Recently, we have been using Python for Chinese natural language processing. The IDE is PyCharm. PyCharm is indeed the first choice for Python development, but it is still lacking in scientific computing. For this reason, I have tried EnthoughtCanopy, But Canopy feels complicated and it is not convenient to manage Python extensions. Until today I found Anaconda. Anaconda is a scientific computing environment similar to Canopy, but it is more convenient to use. The built-in package manager conda is also very powerful.
First, download and install. Anaconda provides two versions: Python2.7 and Python3.4. if you need another version, you can also create one by using conda. After installation, you can see that Anaconda provides Spyder, IPython, and a command line. Next let's take a look at conda.
Enter conda list to view all Python extensions that are provided during installation. A rough look, including commonly used Numpy, Scipy, matplotlib and networkx, and network-related extensions such as beautiful-soup, requests, flask, and tornado.
The strange thing is that there is no sklearn in it, so install it first.
Conda install scikit-learn
If you want to specify a version, you can also use [package-name] = x. x to specify it.
Conda's repo extensions are not too new. if you want to update them, you may need to use PyPI or download the source code yourself. Conda and pip are well correlated. You can use conda to manage things installed using pip, which is better than Canopy. Nltk, jieba, and gensim I installed with pip.

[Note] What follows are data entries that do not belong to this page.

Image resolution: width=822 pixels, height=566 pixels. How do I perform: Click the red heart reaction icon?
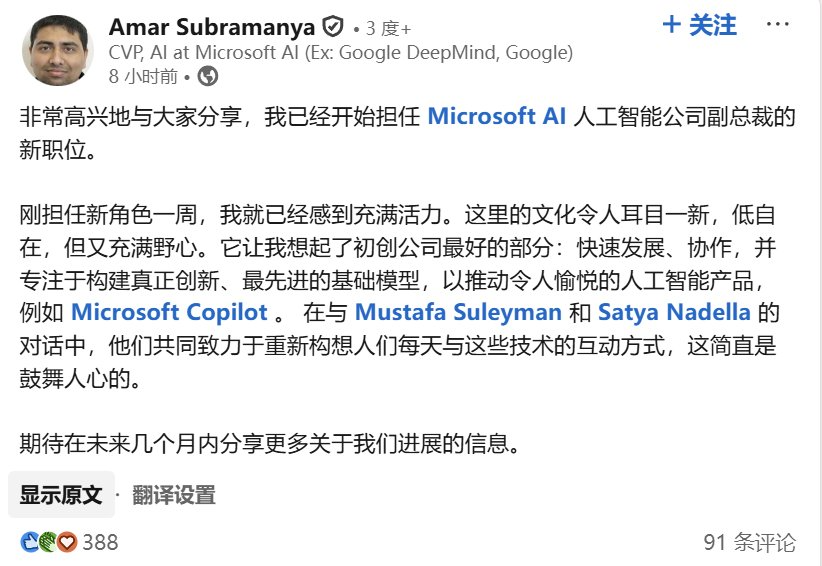pyautogui.click(x=67, y=542)
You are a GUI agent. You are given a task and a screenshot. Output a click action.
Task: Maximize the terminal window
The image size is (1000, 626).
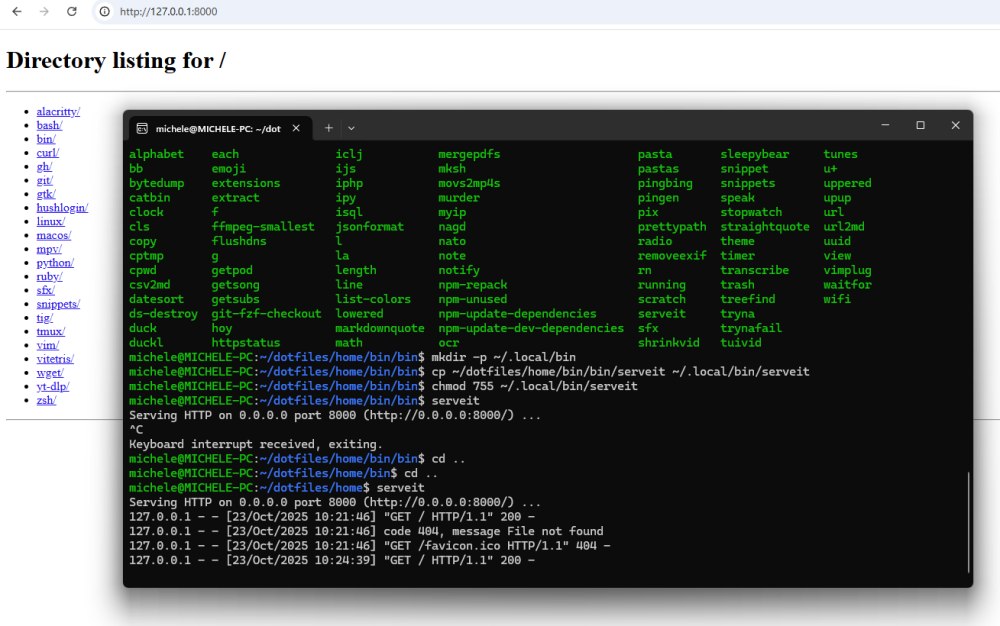point(920,126)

Another requirement for this scientific computing environment is that multiple Python versions can coexist, especially the coexistence of 2. x and 3. x. This can be done through virtualenv. Anaconda is also implemented through it.

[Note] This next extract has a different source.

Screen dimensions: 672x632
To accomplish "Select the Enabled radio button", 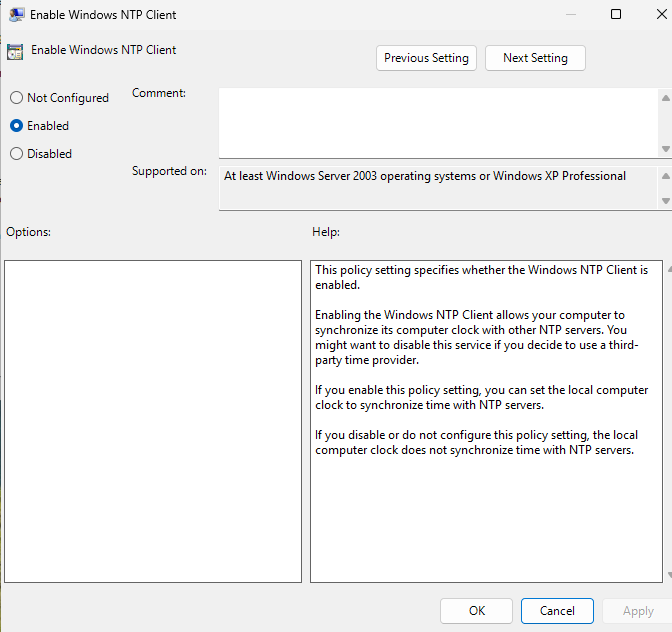I will (16, 126).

The following uses conda to create an environment named python2 with version python2.7.
Conda create-n python2 python = 2.7
In this way, the python2 directory will be created under the envs directory under the Anaconda installation directory.
To install extensions, you can:
Directly use conda install and use-n to specify the environment to which the installation is installed. here, python2 is used.

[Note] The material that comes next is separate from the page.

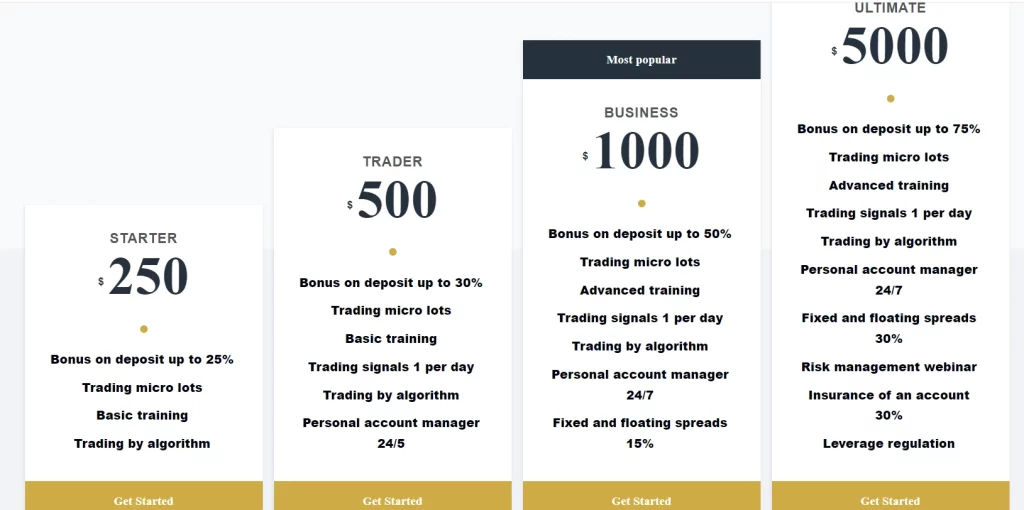Image resolution: width=1024 pixels, height=510 pixels.
Task: Click Get Started under Starter plan
Action: 143,500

Like virtualenv, activate it first and then install it in the virtual environment.
Suddenly there is a problem, how to use the Created Environment in IDE? For IDE such as PyCharm, you can directly set the Python installation directory. What about spyder? In fact, spyder is a Python extension. you need to install a spyder in the virtual environment.
Finally, it is the main interface of spyder. The variable display window is easy to use.